Ambo Mineral Water
- Type: Bottled water
- Inception: 1930; 96 years ago
- Manufacturer: Ambo Mineral Water S.C.
- Available: Ethiopia, Kenya, Somalia, South Africa, Sudan, Saudi Arabia, United Arab Emirates, England, Sweden, United States and Toronto, Canada
- Website: ambomineralwater.com

= Ambo Mineral Water =

Mineral water brand

Ambo Mineral Water is a brand of naturally-carbonated bottled mineral water, sourced from the springs in Ambo Senkele, near the town of Ambo in central Ethiopia. It is a popular drink in Ethiopia, and has been described as the "oldest modern mineral water" and Ethiopia's "oldest mineral water bottler." It has been bottled since 1930. Since 2017, the company Ambo Mineral Water S.C. is owned by Coca-Cola Beverages Africa.

==History==
Ambo Mineral Water has been bottled since 1930. The last emperor of Ethiopia used to travel here to drink the water, which has been described as "holy water" by local residents per its prized status for having alleged restorative properties. Local residents have stated that the water can improve digestion, be used as to ease rheumatism and can cure ailments of the stomach. Generations ago, local farmers noticed lost cattle drinking the water.

==Source==
Ambo Mineral Water has been in business since 1930 and is sourced from a thermal mineral spring that has significant amounts of "natural calcium, magnesium, potassium, bicarbonates and carbon dioxide". The water is naturally carbonated by the carbon dioxide at the source. The water is derived from a volcanic fissure, from which it runs down a stream in a montane environment, and is collected in Ambo Senkele, Ethiopia. Ambo Senkele is approximately 130 kilometers from Addis Ababa.

==Today==
The company was purchased by SABMiller in 2009. In 2011, SABMiller invested around US$20 million modernizing the bottling plant and operations. After these improvements, the plant produced 40,000 glass bottles hourly. Previous output was approximately 12,000 bottles per hour. In November 2014, Ambo Mineral Water was jointly purchased by SABMiller PLC and SouthWest Development, with plans to join Coca-Cola as SABMiller. During this time, it was announced that Coca-Cola Company and Coca-Cola Sabco were going to form a new company named Coca-Cola Beverages Africa. According to Ambo's web site, it was purchased by CCBA in 2017. In a 2020 interview, the CEO of East African Bottling Share Company (EABSC) said that Ambo Mineral Water and EASBC were "sister companies" under CCBA.

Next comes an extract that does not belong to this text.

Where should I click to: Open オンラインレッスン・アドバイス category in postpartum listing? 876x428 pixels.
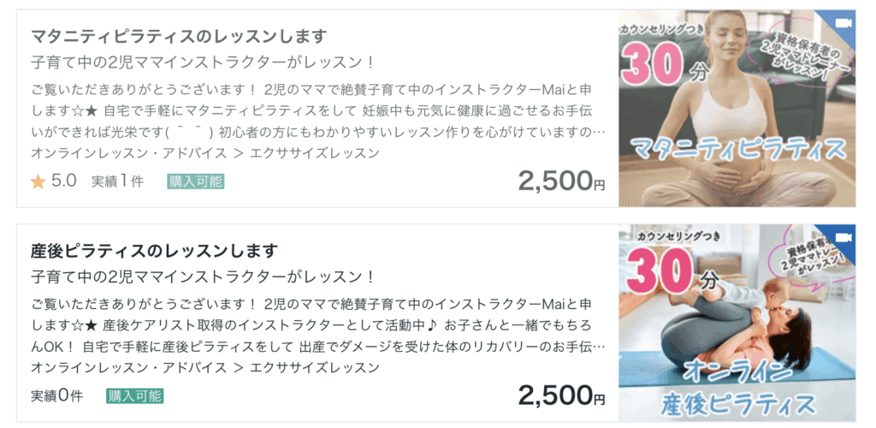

Tours of the bottling factory are offered to the public.

Ambo is exported to Kenya, South Africa, Sudan, Saudi Arabia, the United Arab Emirates, England, Sweden, the United States and Toronto, Canada. It is bottled in 330 ML, 500 ML, 750 ML 1000 ML and 2000 ML bottles. The bottling plant operates 24 hours a day. It is sold in Ethiopian shops for around US$0.30 per bottle, and is typically priced higher in Ethiopian restaurants and hotels. At restaurants in New York City, it is sold for around US$6 per bottle.

===Products===
Ambo Mineral Water began to be packed in plastic bottles relatively recently, and prior to this was packed exclusively in glass bottles. New products introduced circa November 2014 were Ambo flavored water, which was formulated in several flavors, and Ambo Lite, a product with a lower mineral and carbonation content.